To further investigate whether che-1 and lin-15b are essential for HERV-K119 LTR transcriptional activity, we injected a construct of HERV-K119 LTR:GFP into che-1(p696) and lin-15b(n744) loss-of-function mutant worms. Fluorescence in the che-1(p696); HERV-K119:GFP worms was significantly reduced compared to wild-type control worms, recapitulating the result of the che-1 RNAi experiment (Fig. 3C and 3D). However, a dramatic reduction in GFP intensity was observed in lin-15b;HERV-K119: GFP worms, which contradicted the increased GFP expression observed following lin-15b RNAi (Fig. 3C and 3D).

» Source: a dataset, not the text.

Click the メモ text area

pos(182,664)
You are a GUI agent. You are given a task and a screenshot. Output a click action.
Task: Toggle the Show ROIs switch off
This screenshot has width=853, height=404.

We found that there were very few lin-15B; HERV-K119:GFP worms with high expression of GFP in their vulva muscles (Fig. 3C-iv). Even though those worms had eggs in their uterus, they did not lay eggs and sometimes had worm-bag-ging. Eggs with high expression of GFP were infrequently observed and did not hatch. (Fig. 3C-v). Only worms that expressed GFP at low levels were able to lay eggs that were hatched to release larvae. It is hypothesized that overexpression of HERV-K119: GFP in lin-15B(n744) mutants may have interfered with the normal physiology of the worms thereby leading to embryonic lethality with a possible association with enhanced RNAi in n744 allele mutants, although egg-laying activities of lin-15B(n744) mutant worms were not significantly different from the wild type (Supplementary Fig. 1). Altogether, it is proposed that HERV-K119 LTR can act as a promoter driving gene expression in C. elegans and che-1 and lin-15b may in turn be involved in transcriptional regulation of HERV-K119 LTR.

DISCUSSION

ERVs and retrotransposons play a critical role in gene expression and thereby participate in various biological processes in organismal development, physiology, and pathology. The integration of various polymorphic forms of ERVs and retrotransposons into genomes of various metazoan species indicates the subsequent evolution of various mobile elements in different species. Although the genomic structure and regulation of ERVs and transposons are species-specific, some still share common molecular biological mechanisms that regulate gene expression, as shown in flies or worms overexpressing hTDP-43 or with the knock-down of a TDP-43 homolog. In this study, we found that HERV-K LTR can drive gene expression in C. elegans and that this activity was affected by CHE-1 and LIN-15b transcription factors.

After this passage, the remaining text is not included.